Figure 1. Extent of the polar sea ice on August 21, compared to the average for the date from the 1979-2000 period (pink line). Image credit: National Snow and Ice Data Center.

With one third of the Arctic ice cap already gone, and another month of melting to go, we need to consider what effect this will have on weather, climate, and sea level rise. Well, we don't need to worry about sea level rise, since the polar sea ice is already in the ocean, and won't appreciably change sea level when it melts. However, the remarkable melting of the ice cap will likely lead to unusual weather patterns this fall and winter. The lack of sea ice will put much more heat and moisture into the polar atmosphere, affecting the path of the jet stream and the resultant storm tracks. Expect a much-delayed arrival of winter to the Northern Hemisphere again this year, which may lead to further accelerated melting of the ice cap in future years.

Last week, I remarked that the most recent images from the North Pole webcam show plenty of melt water and rainy conditions near the Pole. It turns out that was misleading, since the webcam is on a ship that was headed towards the pole, but had not reached it. There have been rainy conditions at the Pole this summer, and there is some open water there, but this is not uncommon in summer. Shifting ice frequently opens up leads (cracks) with open sea water at the Pole. It was one of these open leads that British swimmer Lewis Gordon Pugh swam in for 18 minutes this July to draw attention to global climate change.

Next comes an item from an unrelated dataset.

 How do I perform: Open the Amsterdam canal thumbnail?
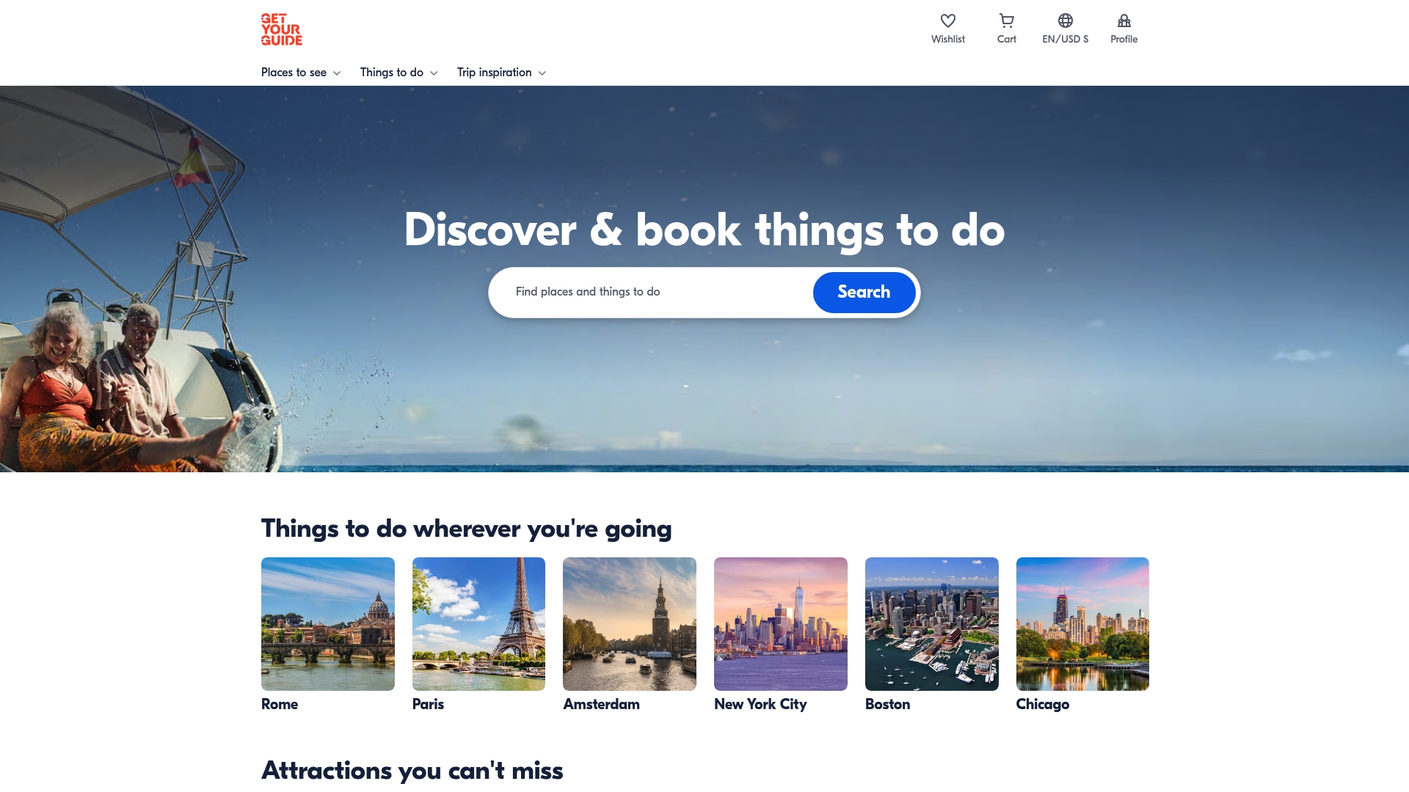630,624
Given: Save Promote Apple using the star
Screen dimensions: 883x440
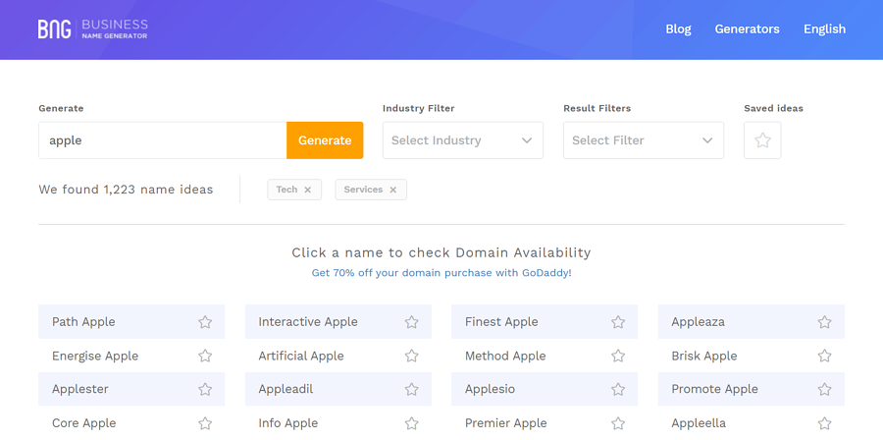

Figure 2. Total rainfall from August 10-22 as estimated by NASA's TRMM satellite.

Midwest flooding
To get an idea of the magnitude of the flooding that has hit the Midwestern U.S. during the past ten days, take a look at the total amount of rain from August 10-22 (Figure 2). We can blame Tropical Storm Erin for the rain in Texas and Oklahoma (up to 11 inches), and for the nine flooding deaths that occurred in those states. However, the unbelievable rain amounts in excess of 20 inches in Minnesota and Wisconsin were primarily due to a frontal system--with the help of some copious moisture pumped northwards by the counter-clockwise circulation around Erin while it spun over Oklahoma.

Tropical update
There are no threat areas in the Atlantic to discuss. Two of our four reliable forecast models, the NOGAPS and ECMWF, are predicting that a tropical depression could form off the coast of Nicaragua on Sunday. The models forecast that this system would move inland over Nicaragua and Honduras by Monday.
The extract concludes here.